A spontaneous abortion, or miscarriage, is a natural termination of a pregnancy before the time that the fetus can live on its own. Approximately 10% of all diagnosed pregnancies end in miscarriage, and 20% to 40% of pregnancies end before a pregnancy diagnosis is made. Miscarriages can also occur during the second and third trimesters of pregnancy, although the percentage drops dramatically after the first trimester. A miscarriage can be very difficult emotionally for both the woman and her partner, although research has found that men experience less intense emotional symptoms for a shorter period of time (Abboud & Liamputtong, 2003).

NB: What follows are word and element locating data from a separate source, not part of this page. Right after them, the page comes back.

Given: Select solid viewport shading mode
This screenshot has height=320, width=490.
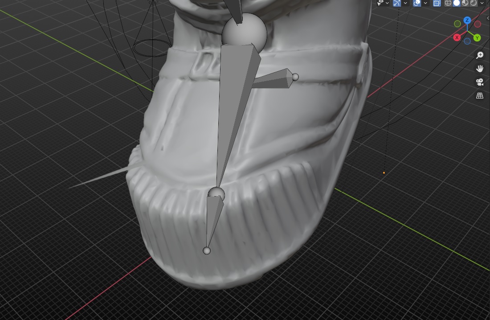Looking at the screenshot, I should tap(457, 3).
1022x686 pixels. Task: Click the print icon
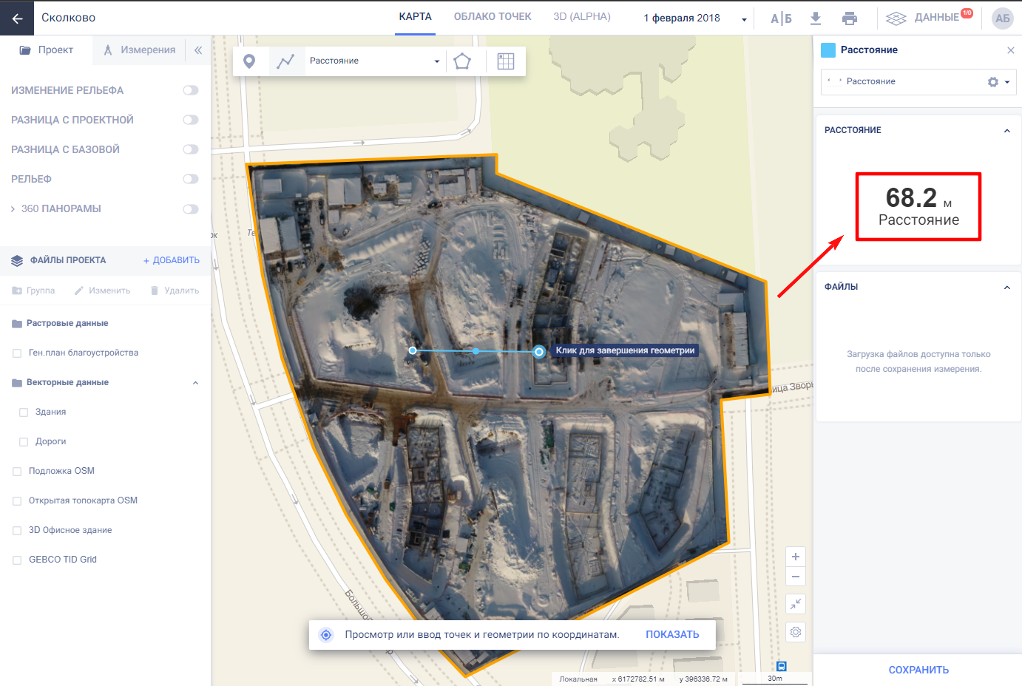850,18
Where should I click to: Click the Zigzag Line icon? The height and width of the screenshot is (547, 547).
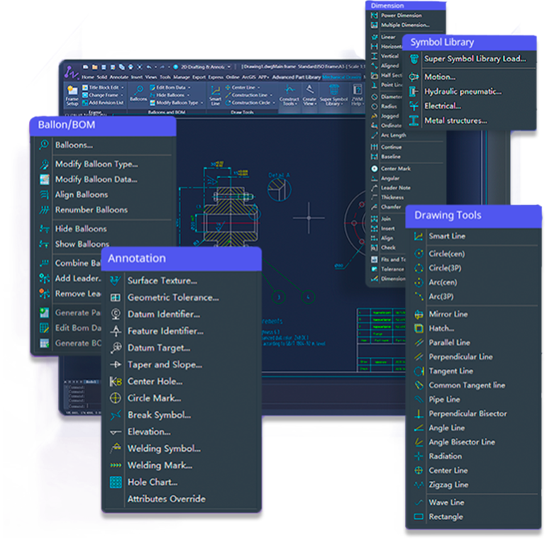[x=419, y=485]
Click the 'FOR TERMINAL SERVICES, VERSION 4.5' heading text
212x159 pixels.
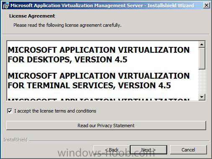point(89,85)
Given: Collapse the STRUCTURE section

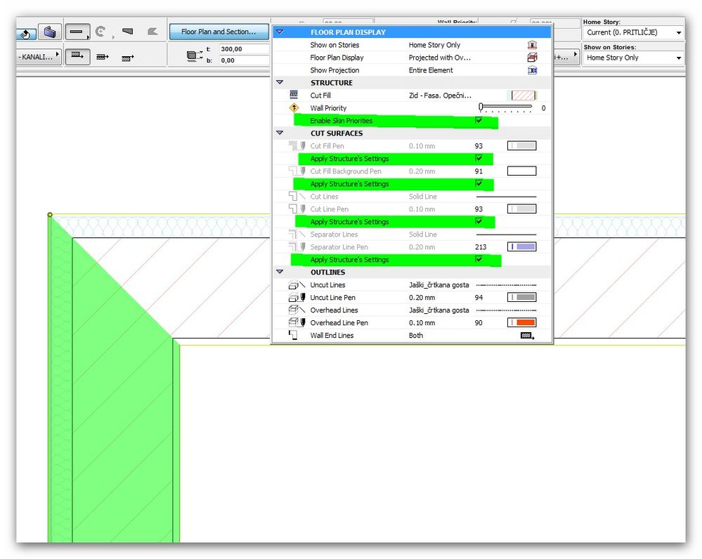Looking at the screenshot, I should point(280,82).
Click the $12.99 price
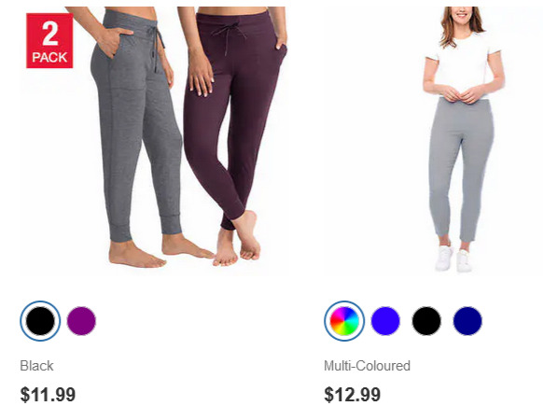 coord(352,395)
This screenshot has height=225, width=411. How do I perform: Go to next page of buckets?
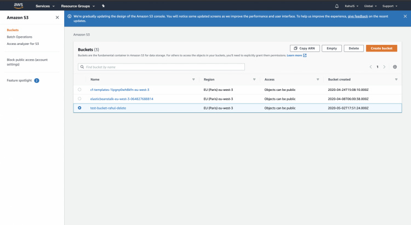coord(385,67)
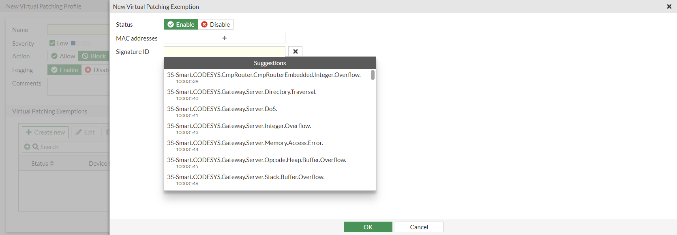Choose CmpRouterEmbedded.Integer.Overflow suggestion
The image size is (677, 235).
click(264, 77)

In a significant number of miscarriages, there is some chromosomal abnormality (Christiansen, 1996), which is more common in older women (Bulletti et al., 1996). The body somehow knows that there is a problem in the developing fetus and rejects it. In other cases, in which there are no chromosomal problems, the uterus may be too small, too weak, or abnormally shaped, or the miscarriage may be caused by maternal stress, nutritional deficiencies, excessive vitamin A, drug exposure, or pelvic infection.
Symptoms of miscarriage include vaginal bleeding, cramps, and lower back pain. Usually a normal menstrual period returns within 3 months after a miscarriage, and future pregnancies may be perfectly normal. However, some women experience continual spontaneous abortions, often due to anatomic, endocrine, hormonal, genetic, and/or chromosomal abnormalities (Bick et al., 1998), and problems with defective sperm (Carrell et al., 2003). Tests are being developed to try to predict when a spontaneous abortion will occur.